Aufgrund der zahlreichen Proteste unserer Mitbürger hat
der Landesverband Alto-Adige-Südtirol der Partei der
Kommunisten in Italien eine Kampagne zur Sammlung von
Unterschriften unter die nachfolgende Petition gegen die
gesundheitspolitischen Entscheidungen der von Ihnen
geführten Landesregierung und für die Abschaffung
zumindest der besonders ungleich treffenden Gebühren wie
etwa der Krankenhausaufnahmegebühren gestartet.
Die Petition im Wortlaut
Mit Beschluss Nr. 1862 vom 27. Mai 2002 hat die
Südtiroler Landesregierung die Kostenbeteiligung auf
sämtliche Leistungen des Landesgesundheitsdienstes
ausgedehnt und damit praktisch die „Gesundheitssteuer“
eingeführt. Damit hat sie zur Kürzung der vom nationalen
Gesundheitsdienst garantierten Leistungen und zur
Abwälzung der Kosten für Grundleistungen auf die Bürger
beigetragen, und zwar insbesondere auf die älteren und
stärker behandlungsbedürftigen Mitbürger. All diese
Maßnahmen der Landesregierung in Verbindung mit
denjenigen auf nationaler Ebene wie die Abschaffung von
Dienstleistungen – neue Gebühren für die Bürger –
Kostenerhebung bei den Kranken zielen eindeutig auf die
Schwächung des öffentlichen Gesundheitsdienstes
zugunsten privater Dienste und bedrohen in ihrer
Auswirkung ein Grundrecht: das Recht auf Gesundheit
gemäß Art. 32 unserer Verfassung.
Heranziehung der Kranken zu den Kosten: so sieht in der
Praxis das Programm der Landesregierung aus.

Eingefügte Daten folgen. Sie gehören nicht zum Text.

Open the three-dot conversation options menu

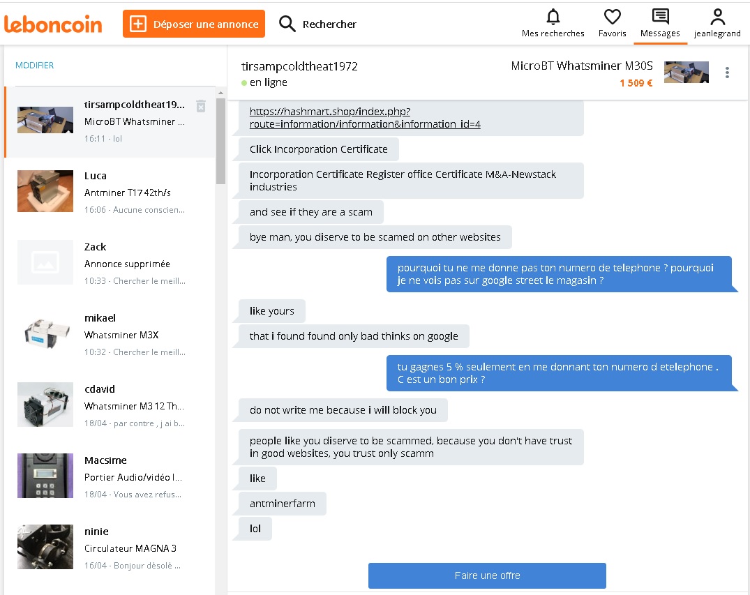coord(727,73)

Es besteht die konkrete Gefahr, dass der Zugang zu den
Dienstleistungen und das Recht auf Behandlung vom
Einkommen abhängen (Gesundheit je nach Einkommen).
Aus diesen
Gründen
FORDERN DIE
UNTERFERTIGTEN BÜRGERiNNEN
-
DIE RÜCKNAHME IHRES BESCHLUSSES ZUR
EINFÜHRUNG DER TICKETS
-
DIE FINANZIELLE DECKUNG DES
DEFIZITS IM GESUNDHEITSBEREICH DES LANDESHAUSHALTS,
GEGEBENENFALLS UNTER KÜRZUNG ANDERER AUSGABENKAPITEL,
UND ZWAR OHNE BELASTUNG DERJENIGEN BÜRGER, DIE
KRANKENHAUSEINRICHTUNGEN IN ANSPRUCH NEHMEN;
-
DIE NEUFASSUNG DES
LANDESGESUNDHEITSPLANS DURCH EINE NEUE FORMULIERUNG
FÜR EIN NEUES KAPITEL DES SÜDTIROLER
GESUNDHEITSWESENS, IN DEM DAS RECHT AUF GESUNDHEIT,
DIE GLEICHBEHANDLUNG UND DIE QUALITÄT DER LEISTUNGEN
DIE GRUNDLAGE UND ZUGLEICH KONKRETE PRAXIS DARSTELLEN.